**Task to complete**: Copy out the lines from the line with "759) label: mrbQ" to the line with "353) label: Cloudflare", and only those, exactly as they appear.

**Information provided**:
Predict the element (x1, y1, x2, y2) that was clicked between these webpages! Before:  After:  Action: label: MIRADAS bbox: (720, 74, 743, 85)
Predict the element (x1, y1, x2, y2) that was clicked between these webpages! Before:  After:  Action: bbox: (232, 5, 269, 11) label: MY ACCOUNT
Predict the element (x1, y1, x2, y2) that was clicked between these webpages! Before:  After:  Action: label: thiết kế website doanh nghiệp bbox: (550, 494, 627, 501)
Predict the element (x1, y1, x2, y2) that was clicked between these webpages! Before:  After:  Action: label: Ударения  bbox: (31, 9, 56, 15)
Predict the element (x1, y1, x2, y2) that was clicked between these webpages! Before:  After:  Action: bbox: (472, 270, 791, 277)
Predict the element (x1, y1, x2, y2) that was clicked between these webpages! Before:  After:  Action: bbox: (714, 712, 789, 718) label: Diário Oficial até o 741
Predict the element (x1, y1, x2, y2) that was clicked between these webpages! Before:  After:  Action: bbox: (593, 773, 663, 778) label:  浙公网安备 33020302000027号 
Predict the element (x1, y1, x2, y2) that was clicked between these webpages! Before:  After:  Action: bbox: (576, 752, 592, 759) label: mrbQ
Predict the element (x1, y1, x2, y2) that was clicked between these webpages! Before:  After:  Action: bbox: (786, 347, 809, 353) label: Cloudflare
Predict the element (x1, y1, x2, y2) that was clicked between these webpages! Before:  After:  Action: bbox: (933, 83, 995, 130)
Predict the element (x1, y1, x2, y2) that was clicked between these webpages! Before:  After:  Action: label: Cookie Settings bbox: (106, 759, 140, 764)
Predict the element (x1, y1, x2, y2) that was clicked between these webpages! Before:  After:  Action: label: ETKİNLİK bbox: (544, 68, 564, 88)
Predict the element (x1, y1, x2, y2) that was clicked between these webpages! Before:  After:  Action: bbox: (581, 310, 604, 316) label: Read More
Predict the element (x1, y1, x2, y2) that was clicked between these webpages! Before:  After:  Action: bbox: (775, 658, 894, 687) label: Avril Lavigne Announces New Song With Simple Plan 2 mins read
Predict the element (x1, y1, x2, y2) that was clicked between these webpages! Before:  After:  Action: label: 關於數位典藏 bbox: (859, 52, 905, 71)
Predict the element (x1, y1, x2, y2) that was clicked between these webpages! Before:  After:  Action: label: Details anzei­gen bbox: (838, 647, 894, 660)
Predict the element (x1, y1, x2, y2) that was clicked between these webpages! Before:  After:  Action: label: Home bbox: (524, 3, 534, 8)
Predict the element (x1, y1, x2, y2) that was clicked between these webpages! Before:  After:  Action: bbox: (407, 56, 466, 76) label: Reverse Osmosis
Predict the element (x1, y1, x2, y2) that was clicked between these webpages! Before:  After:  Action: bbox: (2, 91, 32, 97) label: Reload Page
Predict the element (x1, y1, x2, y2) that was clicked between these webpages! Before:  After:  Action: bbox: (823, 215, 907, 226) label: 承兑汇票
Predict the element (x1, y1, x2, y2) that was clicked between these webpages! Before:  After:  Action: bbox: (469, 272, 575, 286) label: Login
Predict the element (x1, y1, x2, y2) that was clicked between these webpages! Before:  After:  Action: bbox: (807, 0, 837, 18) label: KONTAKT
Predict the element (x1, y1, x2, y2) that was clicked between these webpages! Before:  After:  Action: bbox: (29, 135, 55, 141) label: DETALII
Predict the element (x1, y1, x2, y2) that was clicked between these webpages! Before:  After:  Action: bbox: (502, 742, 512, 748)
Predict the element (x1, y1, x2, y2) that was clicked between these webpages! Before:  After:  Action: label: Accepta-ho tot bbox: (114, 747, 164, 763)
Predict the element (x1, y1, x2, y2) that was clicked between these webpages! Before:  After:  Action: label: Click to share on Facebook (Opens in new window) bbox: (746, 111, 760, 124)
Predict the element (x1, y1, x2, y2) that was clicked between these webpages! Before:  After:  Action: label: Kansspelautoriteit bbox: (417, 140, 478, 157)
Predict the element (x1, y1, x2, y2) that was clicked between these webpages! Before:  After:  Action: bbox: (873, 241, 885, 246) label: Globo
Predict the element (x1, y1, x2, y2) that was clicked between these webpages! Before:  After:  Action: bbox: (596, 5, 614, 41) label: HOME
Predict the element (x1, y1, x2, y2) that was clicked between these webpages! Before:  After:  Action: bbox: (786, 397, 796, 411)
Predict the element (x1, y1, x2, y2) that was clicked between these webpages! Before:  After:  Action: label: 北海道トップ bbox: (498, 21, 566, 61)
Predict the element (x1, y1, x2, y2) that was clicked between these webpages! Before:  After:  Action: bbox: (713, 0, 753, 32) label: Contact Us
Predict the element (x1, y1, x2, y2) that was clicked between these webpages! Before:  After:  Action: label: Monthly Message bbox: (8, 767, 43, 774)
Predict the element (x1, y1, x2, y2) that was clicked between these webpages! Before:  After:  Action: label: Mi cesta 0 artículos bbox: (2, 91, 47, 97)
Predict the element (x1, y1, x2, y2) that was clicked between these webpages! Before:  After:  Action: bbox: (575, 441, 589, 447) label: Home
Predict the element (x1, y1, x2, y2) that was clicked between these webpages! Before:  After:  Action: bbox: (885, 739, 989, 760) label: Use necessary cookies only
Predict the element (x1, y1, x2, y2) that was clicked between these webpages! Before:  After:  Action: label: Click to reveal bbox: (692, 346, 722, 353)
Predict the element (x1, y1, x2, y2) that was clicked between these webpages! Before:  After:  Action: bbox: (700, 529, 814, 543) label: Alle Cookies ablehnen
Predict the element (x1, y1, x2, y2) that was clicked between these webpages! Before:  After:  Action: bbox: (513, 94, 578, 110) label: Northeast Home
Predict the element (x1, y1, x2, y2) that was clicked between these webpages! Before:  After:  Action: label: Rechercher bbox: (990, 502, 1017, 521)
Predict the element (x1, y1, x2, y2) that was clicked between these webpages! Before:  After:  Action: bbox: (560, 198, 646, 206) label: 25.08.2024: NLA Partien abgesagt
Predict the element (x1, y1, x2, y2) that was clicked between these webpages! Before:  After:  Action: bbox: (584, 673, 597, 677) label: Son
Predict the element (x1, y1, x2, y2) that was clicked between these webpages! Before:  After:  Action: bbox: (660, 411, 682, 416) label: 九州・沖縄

**Task result**:
Predict the element (x1, y1, x2, y2) that was clicked between these webpages! Before:  After:  Action: bbox: (576, 752, 592, 759) label: mrbQ
Predict the element (x1, y1, x2, y2) that was clicked between these webpages! Before:  After:  Action: bbox: (786, 347, 809, 353) label: Cloudflare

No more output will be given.